Question

Can someone help me understand this proof that a complete graph with 5 vertices is not planar?

Answer 1

Euler's formula is a formula that necessarily applies to planar graphs that says that the number of Vertices minus the number of Edges plus the number of Faces equals 2; V - E + F = 2. Euler's formula is proved elsewhere, and taken as a given here.

By definition, a complete graph with 5 vertices has 5 vertices and 10 edges. Plugging that into Euler's formula tells us it must have 7 faces:

5 - 10 + F = 2

5 + F = 12

F = 7

2E = pF is an equivalency set up by the number of edges and faces and how they relate to each other (each edge has 2 faces and each face has p edges, on average).

A complete graph has no loops (an edge that starts and ends with the same vertex) and therefore cannot have a face with one edge.

A complete graph has no parallel edges (two or more edges that start and end with the same two vertices) and therefore cannot have a face with two edges.

So every face must have 3 or more edges. So p, the average number of edges per face, must be at least 3.

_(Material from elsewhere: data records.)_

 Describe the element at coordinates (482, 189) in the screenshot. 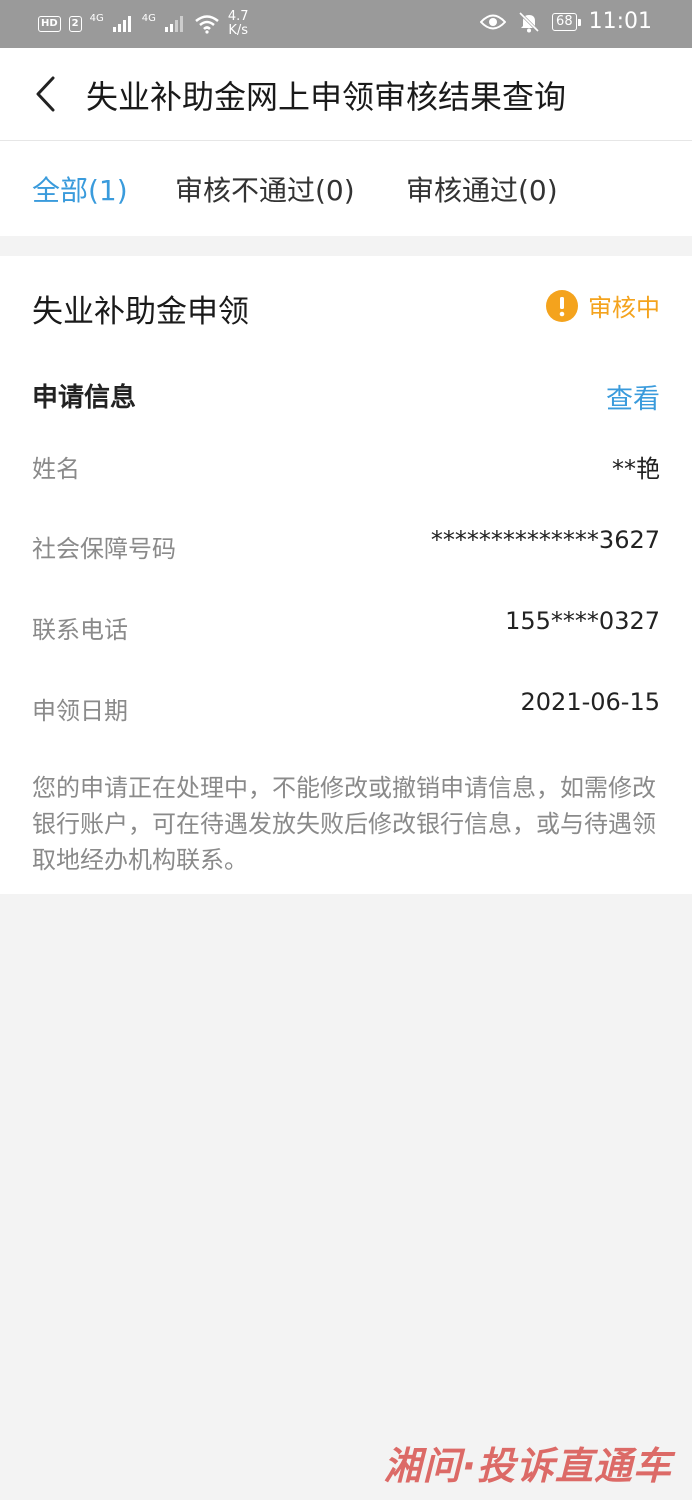

I see `tab-approved: 审核通过(0)` at that location.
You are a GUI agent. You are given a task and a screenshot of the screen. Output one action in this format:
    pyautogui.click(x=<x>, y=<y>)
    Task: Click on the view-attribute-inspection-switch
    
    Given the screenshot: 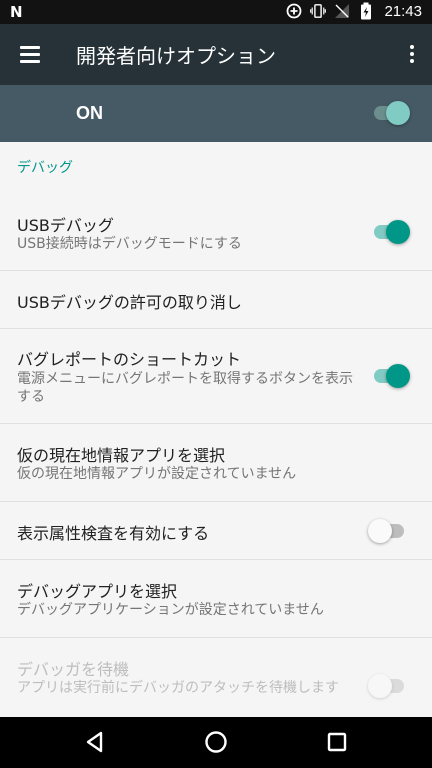 What is the action you would take?
    pyautogui.click(x=387, y=531)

So if 2E = pF and p >= 3 then 2E >= 3F. But we've already established that E = 10 and F = 7 and plugging that in gives us

2\*10 >= 3\*7

20 >= 21

Which is a contradiction

Answer 2

I understand the first part but the inequality 2E = pF doesn't really make sense to me as it seems to imply that there could be a non-integer number of faces, and the logic that p >= 3 means that 2E >= 3F doesn't make sense to me either.

Answer 3

They use Euler's formula to determine that, were it possible, it would produce 7 'faces' (regions on the paper, including the area outside the graph).  The smallest region we can make (by number of edges involved) is a triangle (or other 3 sided region).  A 2 edged region would mean both edges connect the same pair of vertices and a 1 edged region would be an edge starting and ending on the same vertex, neither of which happen in K5.  So to make 7 faces we need at least 21 edges.  Except really we need half that since each edge will be part of the boundary of exactly 2 faces (one on each side).  So we need 10.5 edges, minimum, to construct the 7 faces in our hypothetical planar drawing, but K5 only has 10 edges.  So our hypothetical planar embedding cannot exist.